TL;DR: allow registered engines to specify their own metadata retrieving function, and retrieve metadata with the function from the engine whose pattern matches the file name.
Comment 5 Duncan Murdoch 2015-04-25 16:58:52 UTC
That sounds like a sensible suggestion.  As long as it's backwards compatible, I think it could even make it into 3.2.0-patched.  Do you want to submit a patch against R-devel to implement it?
Comment 6 flying-sheep 2015-04-26 12:35:55 UTC
i think i can do this. it will be backwards-compatible because it will only add an optional parameter and restructure internal functions without changing their signatures. any special formatting for the patch (e.g. git compatible)?
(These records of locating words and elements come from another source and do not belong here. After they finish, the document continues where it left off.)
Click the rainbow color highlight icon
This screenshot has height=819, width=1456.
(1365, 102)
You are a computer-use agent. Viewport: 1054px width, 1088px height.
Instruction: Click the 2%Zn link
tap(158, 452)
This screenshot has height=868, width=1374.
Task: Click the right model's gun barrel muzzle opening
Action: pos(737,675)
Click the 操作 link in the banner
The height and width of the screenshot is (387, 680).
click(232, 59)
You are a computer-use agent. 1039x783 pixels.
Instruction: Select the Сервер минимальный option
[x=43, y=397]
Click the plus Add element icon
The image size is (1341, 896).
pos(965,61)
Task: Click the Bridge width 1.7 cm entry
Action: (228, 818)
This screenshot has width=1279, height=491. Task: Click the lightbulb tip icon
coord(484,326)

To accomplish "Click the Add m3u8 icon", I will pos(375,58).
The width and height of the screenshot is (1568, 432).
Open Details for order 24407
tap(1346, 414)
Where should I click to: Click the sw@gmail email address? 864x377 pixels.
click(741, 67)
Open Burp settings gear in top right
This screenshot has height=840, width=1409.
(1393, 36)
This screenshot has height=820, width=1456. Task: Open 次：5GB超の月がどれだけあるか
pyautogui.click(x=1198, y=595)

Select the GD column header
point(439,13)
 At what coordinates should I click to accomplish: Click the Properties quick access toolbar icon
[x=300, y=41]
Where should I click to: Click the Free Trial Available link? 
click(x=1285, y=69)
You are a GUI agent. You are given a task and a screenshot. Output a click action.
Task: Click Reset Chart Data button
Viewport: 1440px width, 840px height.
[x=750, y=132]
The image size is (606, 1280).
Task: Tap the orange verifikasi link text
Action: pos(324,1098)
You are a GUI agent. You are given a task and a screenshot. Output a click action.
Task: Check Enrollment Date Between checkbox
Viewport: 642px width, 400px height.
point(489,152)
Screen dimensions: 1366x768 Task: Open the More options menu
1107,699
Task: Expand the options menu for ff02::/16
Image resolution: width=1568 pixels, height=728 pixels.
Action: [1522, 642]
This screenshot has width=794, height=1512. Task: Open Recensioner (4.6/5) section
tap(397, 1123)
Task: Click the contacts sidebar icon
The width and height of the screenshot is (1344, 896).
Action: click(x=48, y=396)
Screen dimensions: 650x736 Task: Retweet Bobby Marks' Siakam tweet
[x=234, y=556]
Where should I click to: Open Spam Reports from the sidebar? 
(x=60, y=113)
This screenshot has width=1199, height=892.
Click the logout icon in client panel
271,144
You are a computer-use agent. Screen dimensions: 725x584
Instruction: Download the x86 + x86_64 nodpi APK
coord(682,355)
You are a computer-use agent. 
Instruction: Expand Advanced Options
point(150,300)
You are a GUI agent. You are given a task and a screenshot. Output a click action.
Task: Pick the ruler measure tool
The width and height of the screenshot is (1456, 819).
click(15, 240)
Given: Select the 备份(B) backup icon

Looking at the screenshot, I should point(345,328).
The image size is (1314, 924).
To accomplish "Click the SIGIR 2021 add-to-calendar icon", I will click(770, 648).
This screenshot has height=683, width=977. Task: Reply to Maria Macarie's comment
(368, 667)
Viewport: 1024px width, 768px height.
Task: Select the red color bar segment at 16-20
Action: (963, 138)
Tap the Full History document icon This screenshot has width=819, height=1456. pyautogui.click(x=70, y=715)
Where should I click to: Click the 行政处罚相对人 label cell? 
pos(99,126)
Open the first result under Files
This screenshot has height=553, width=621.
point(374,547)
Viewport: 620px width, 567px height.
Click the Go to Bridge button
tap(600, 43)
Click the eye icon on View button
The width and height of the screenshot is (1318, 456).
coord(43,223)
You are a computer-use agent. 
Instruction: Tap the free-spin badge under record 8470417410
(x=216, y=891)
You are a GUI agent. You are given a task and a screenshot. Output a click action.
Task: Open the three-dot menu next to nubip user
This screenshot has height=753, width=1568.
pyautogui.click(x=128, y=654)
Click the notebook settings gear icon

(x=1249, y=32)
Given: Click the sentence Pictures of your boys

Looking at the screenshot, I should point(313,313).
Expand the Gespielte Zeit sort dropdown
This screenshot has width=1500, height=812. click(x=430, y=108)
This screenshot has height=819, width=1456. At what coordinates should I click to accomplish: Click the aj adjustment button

—————————————————————————————————————————————————————————————————————————————————

also we have to agree on what’s happening in the rare case that a file matching the pattern of multiple engines whose metadata functions return different stuff.

e.g. let’s say yihui falls on his head and in his daze chooses to supply a metadata function “metaknit” to the knitr::knitr engine that is incompatible with the default one: now vignetteInfo and metaknit ar both run on on a .Rnw file and return different info. which one do we choose?

this problem is mostly academic because it requires either a .Rnw vignette engine author to willingly be incompatible with sweave metadata, or a package author to load two VignetteBuilders that both accept the same files *and* have incompatible metadata functions.

i think either choosing the first and emitting a warning or providing a detailed error message and stopping would be appropriate.